Abstract
Artificial Intelligence continues to support measurable improvements across physical assessment processes. One such application is AI height measurement using computer vision. In Physical Efficiency and endurance tests, combining visual data with automated analysis improves the credibility of height evaluation. This approach replaces manual-only methods with a verifiable digital process that supports consistent measurement outcomes
Problem
Accurate height assessment during Physical Efficiency Tests often faces challenges. Manual measurements can introduce variation, disputes, or a lack of recorded proof. In large-scale examinations, maintaining uniform measurement standards becomes difficult, making height verification a sensitive and error-prone task.
Solution
An AI and machine learning solution was implemented to measure candidate height using images captured during Physical Measurement Tests. A physical measuring scale is positioned beside the candidate, and a photograph is taken using fixed camera alignment. The captured image is then processed using computer vision to calculate height by referencing the visible scale.

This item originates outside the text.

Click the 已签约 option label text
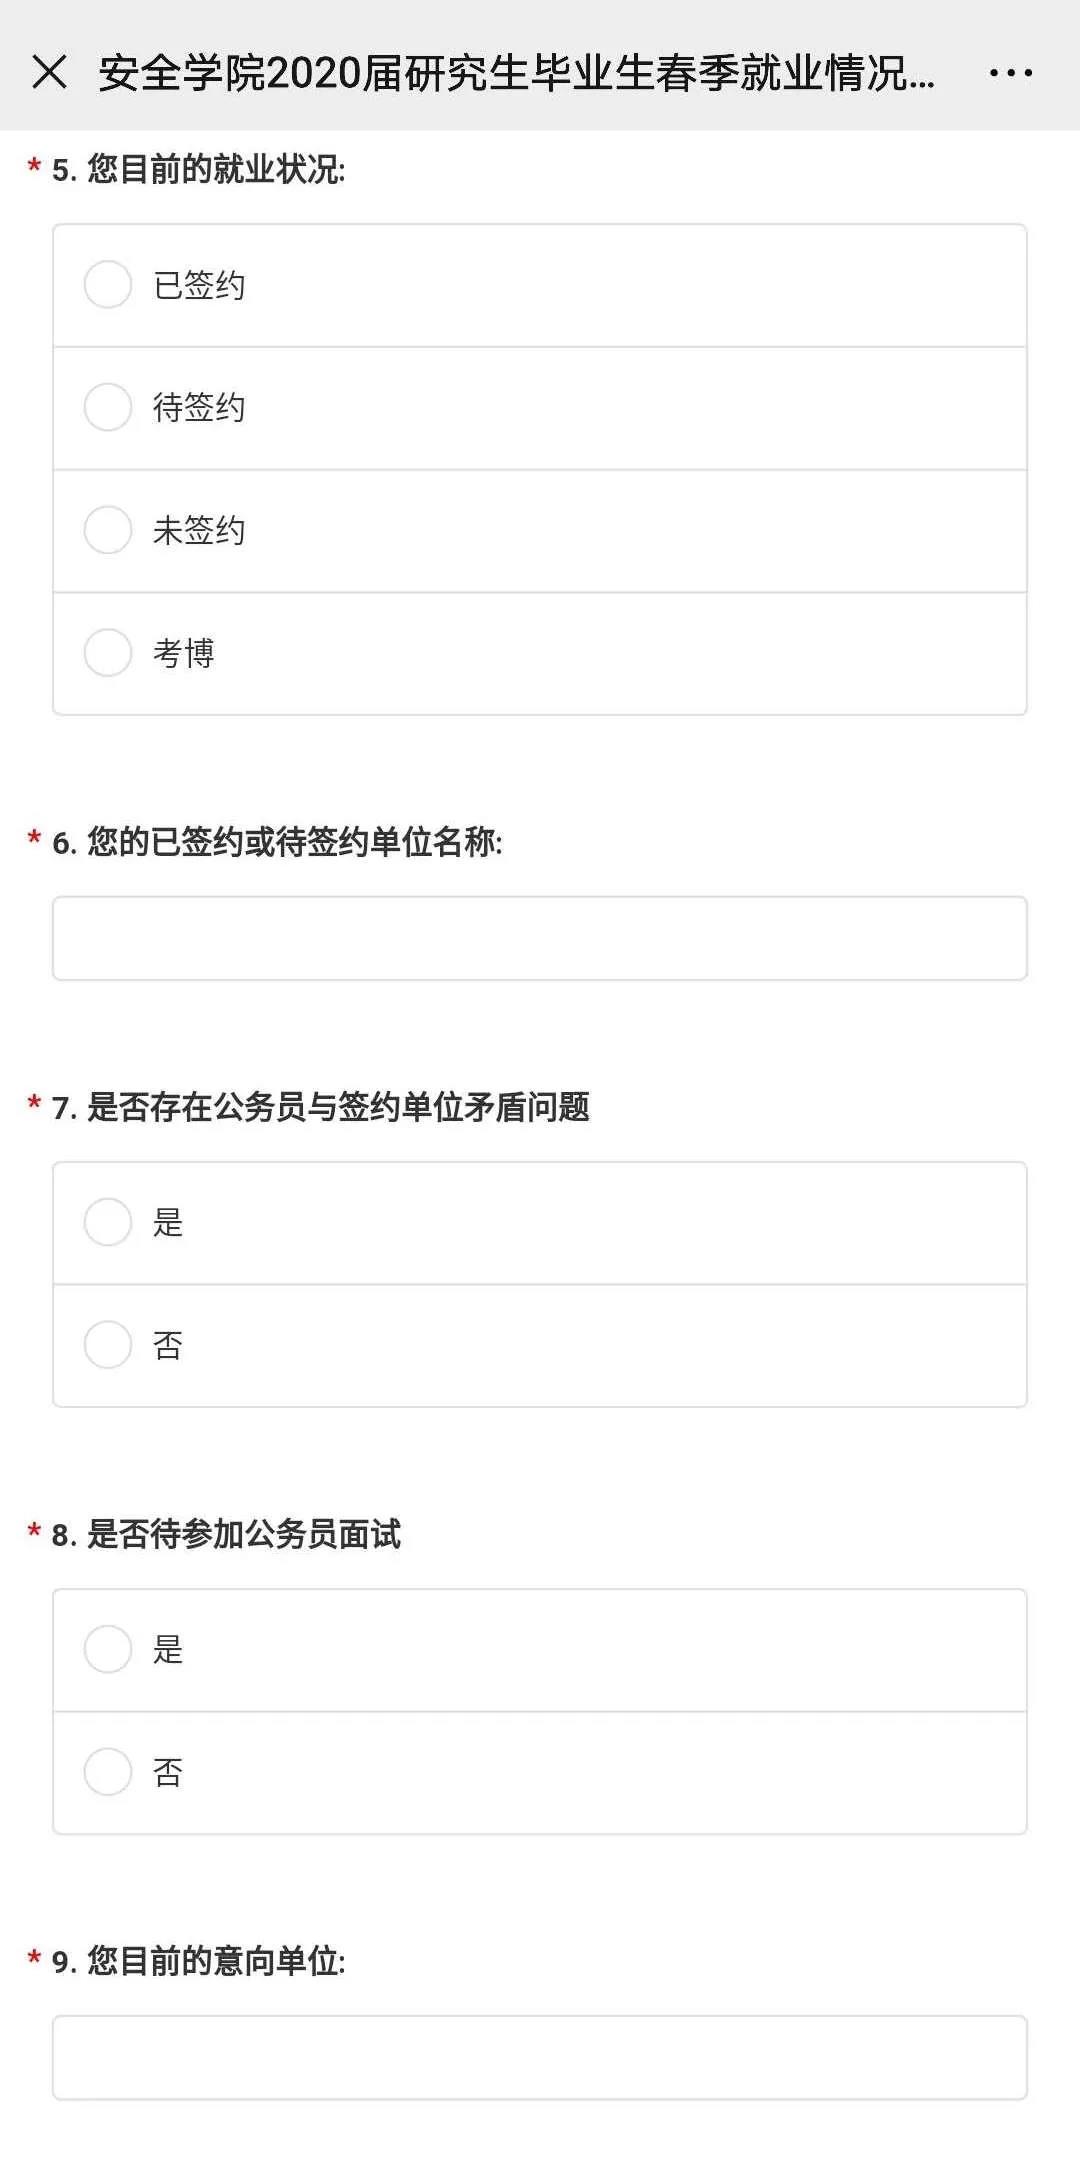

This approach combines Artificial intelligence practices with image-based analysis, allowing height data to be reviewed and stored digitally for later verification.
An automated visual analysis method is applied to interpret image data. Camera placement and distance are maintained uniformly to capture usable images. Convolutional Neural Networks (CNNs) segment each image into identifiable regions, allowing the system to detect key reference points required for height calculation.
Key Functions:
1. Data Collection: Candidate images are collected from examination centers and prepared as datasets for processing within a computer vision system.
2. Annotation: Images are labeled with visible landmarks and scale reference points. These labeled elements are converted into point-based representations and stored as matrix values for calculation.
3. Training: Using deep learning and transfer learning techniques, the model is trained to interpret positional data based on defined X and Y coordinates that determine height values.
4. Testing: The system output is reviewed against expected results. If deviations are found, the model is retrained until acceptable measurement consistency is achieved.
Tools and software used:
Computer vision
Deep learning
CNN
Transfer learning
Features
This AI-based height measurement approach addresses common issues found in manual testing, such as disputes, inconsistency, and missing records. By converting visual data into a verifiable digital format, the process supports documented height assessment and improves trust in physical evaluation workflows.